I grew up in another country and went to end of junior + high school in a US school in the inner city where nobody studied in my class except for me. 65% of the class never graduated. My parents, although very educated in our home country never paid for school and worked very bad jobs initially here such as postal service worker and person who poses census questions.
Although I never did particularly well in school in my home country, I did extremely well in the US because everyone else wasn't doing anything. I was ranked 10th in a graduating class of 900 students and did well on the SATs except for the English section. However, I got into many fights to protect my image in school or things would have gotten worse for me there. This resulted in not being able to get into decent colleges since for whatever reason that is reflected on your "record".
Finally, this apathetic behavior of my classmates and friends transformed me a little and i did poorly first couple of years of college. However, impending struggles with job market made me get back to studying. I took more loans to pay for my undergrad + masters and graduated with a decent GPA + research. Then got a job in software and now almost finished paying off loans.
Let me describe what high school life is like in inner city public high schools:
People growing up in inner cities are treated like animals in the cafeteria and elsewhere. There are police officers with guns. There are literal metal bars on the windows and only plastic utensils are allowed in cafeteria. Fights happen where everyone jumps on the tables and cheers on. There are metal chains on doors for students not to escape midway during school day. There are metal detectors at the entrance in case students bring guns. You can go to the bathroom during class only 5 times in 6 months. You are taught how to add fractions in grade 10 math class. Guidance counselors never help you and always try to do the least amount of work possible. I had to talk to the principal to make them let me take a math test to test out of elementary school math. Had to switch math classes to get a math teacher to let me go to a math olympiad.
The experience for me closely matched what American movies would show prisons are like. The students themselves think "nerds" are incredibly uncool and the coolest people are rappers + sports stars. I think median amount of time people spent doing homework there is about 0 seconds. Almost everyone constantly talks during class and you can barely hear the teacher.
After escaping this circus, I'm expected to feel sympathy for some of the people who were my classmates.
So while I still think I got lucky in terms of intelligence, the solution to this problem is to change the culture. For example, in my old country, there is literally no commonly used word for "nerds" and people who get good grades are considered cool.
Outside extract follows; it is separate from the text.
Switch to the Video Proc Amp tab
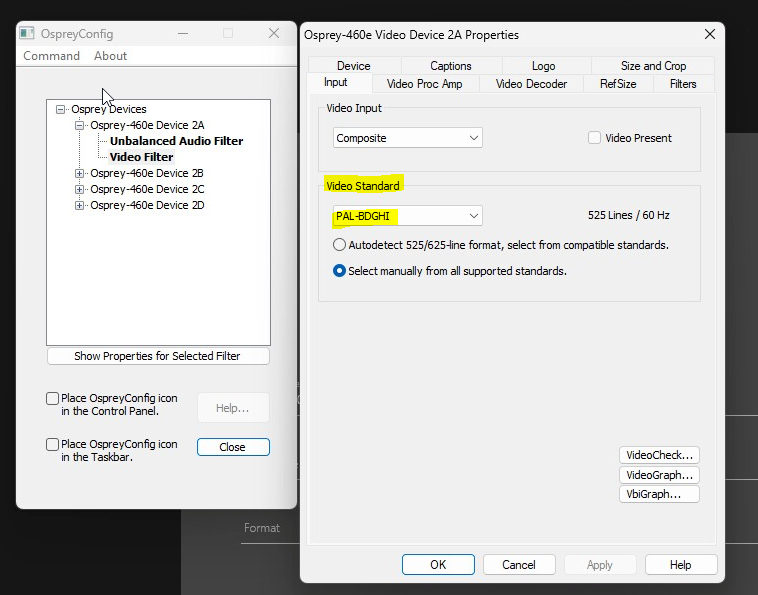This screenshot has width=758, height=595. point(424,84)
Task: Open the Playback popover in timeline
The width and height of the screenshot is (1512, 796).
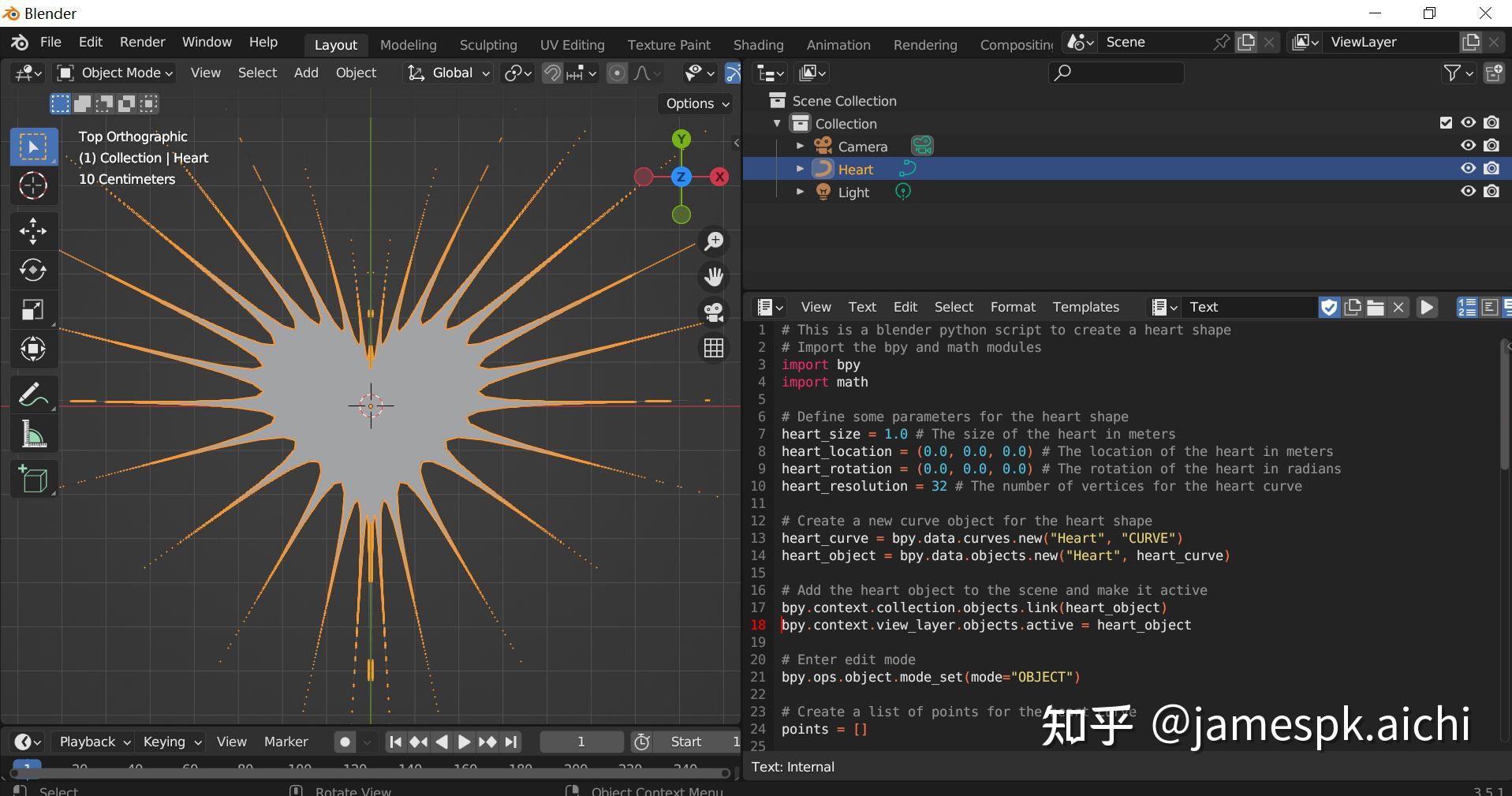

Additionally, going to college for vast majority of students especially those who come from high schools like mine is a waste of time. There should be trade schools. There should be a major high school reform. People who act like prisoners should be put in some sort of boarding school so they stop poisoning the well for others. People who participate in a fight by the virtue of being attacked by others shouldn't get detentions. It should be explained to their parents that this behavior is completely not OK. Media should stop idolizing singers + sports players. In fact, MTV programming should be completely remade into a subtle pro-education propaganda channel. Cancer like Jerry Springer et al should be canceled.
It is totally possible to graduate from these high schools and do well.
The problem is not money, but culture. Privilege has _nothing_ to do with it since tons of people in much much poorer countries with schools that have a lot fewer funds do a lot better.
I feel like most people don't understand what American education/school culture is really like in inner cities and what students are really like who go there. Here are a couple of movies that somewhat match my experience:
The Class (2008) - French film but similar (milder) situation.
Kids (1995) - Very accurate but little to do with education.